Nous poussons nos participants à réfléchir à la course au progrès et à être critiques sur les évolutions sociologiques, démographiques, économiques, éthiques, contenues dans les futurs objets, services et lieux. Le lien avec la transformation digitale se trouve dans le fait de comprendre comment les choses vont évoluer.

On connaît par exemple l’histoire des hackers qui ont déterminé l’évolution des cours de bourses par l’observation sur Twitter des livraisons de pizzas dans le quartier de la City. Ce type de façon de réfléchir, de regard différent, va permettre aux participants à cet atelier de prendre de l’avance parce qu’ils réfléchiront différemment, plus vite, et sur plusieurs plans en même temps.
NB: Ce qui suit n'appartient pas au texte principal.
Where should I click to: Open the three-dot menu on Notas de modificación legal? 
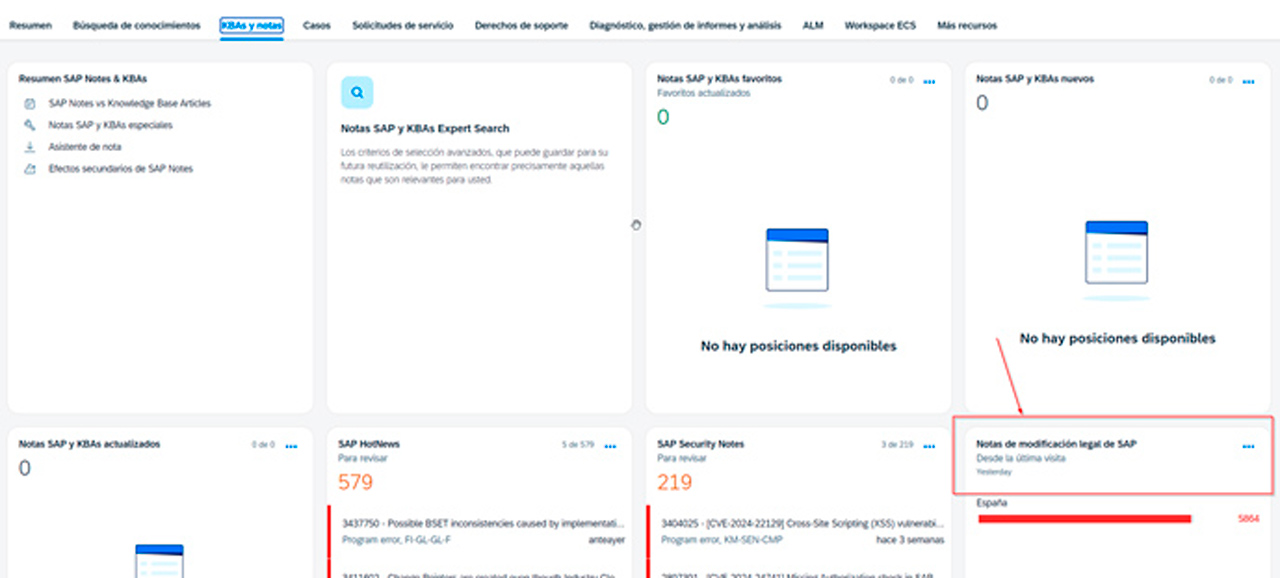tap(1248, 446)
Le principe du Speculative Design, finalement, c’est de se dire : « Et s’il se passait cela ? »

 

MEE : Et le design sprint ?

J.T. : Cela part du Design thinking, conceptualisé par Ideo. Comment résoudre un problème de la manière la plus rapide possible tout en privilégiant l’expérience utilisateur ? Pour designer un fauteuil roulant, par exemple, je vais m’immerger pendant des semaines dans la situation de handicap qui nécessitera ce fauteuil.

Ensuite se rassemblent des designers avec des sociologues, dans une salle. Puis ils itèrent, émettent des idées, les corrigent, reviennent dessus, les testent, les critiquent, etc. C’est un peu le solutionnisme de la Silicon Valley appliqué à des champs qui sortent de la seule technologie.
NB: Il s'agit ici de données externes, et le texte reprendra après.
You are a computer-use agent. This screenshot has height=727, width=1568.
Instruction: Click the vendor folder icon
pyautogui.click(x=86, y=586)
Le Design Sprint est très utilisé chez Google, qui, à partir du Design thinking, a repris cette méthode intéressante. Ils se sont dit : « nous allons l’appliquer à nos produits, services et projets. Sauf que nous allons la raccourcir sur cinq jours. » D’où le « sprint ». Il s’agit de partir d’une idée pour créer un produit jusqu’au prototypage et au test utilisateur. L’important, c’est qu’il y ait toujours plusieurs types de compétences dans la même pièce.

Pour imaginer des produits ou services utiles, il faut se poser beaucoup de questions. Le Design Sprint permet de se poser rapidement ces questions.


MEE : Quels sont les retours ?

J.T. : Ils sont excellents. Même des marques très peu habituées à ce type de production, plus dans l’artisanat, aiment beaucoup la capacité que l’on a de leur monter quelque chose de concret en cinq jours. Ce qui plaît dans le côté spéculatif, c’est la fiction. Cette capacité à imaginer permet à n’importe quel collaborateur, quel que soit son niveau hiérarchique dans l’entreprise, de montrer qu’il peut être un acteur d’innovation dans son domaine.

C’est pourquoi nous nous attendons à un retour positif de la part des participants à ce module en septembre.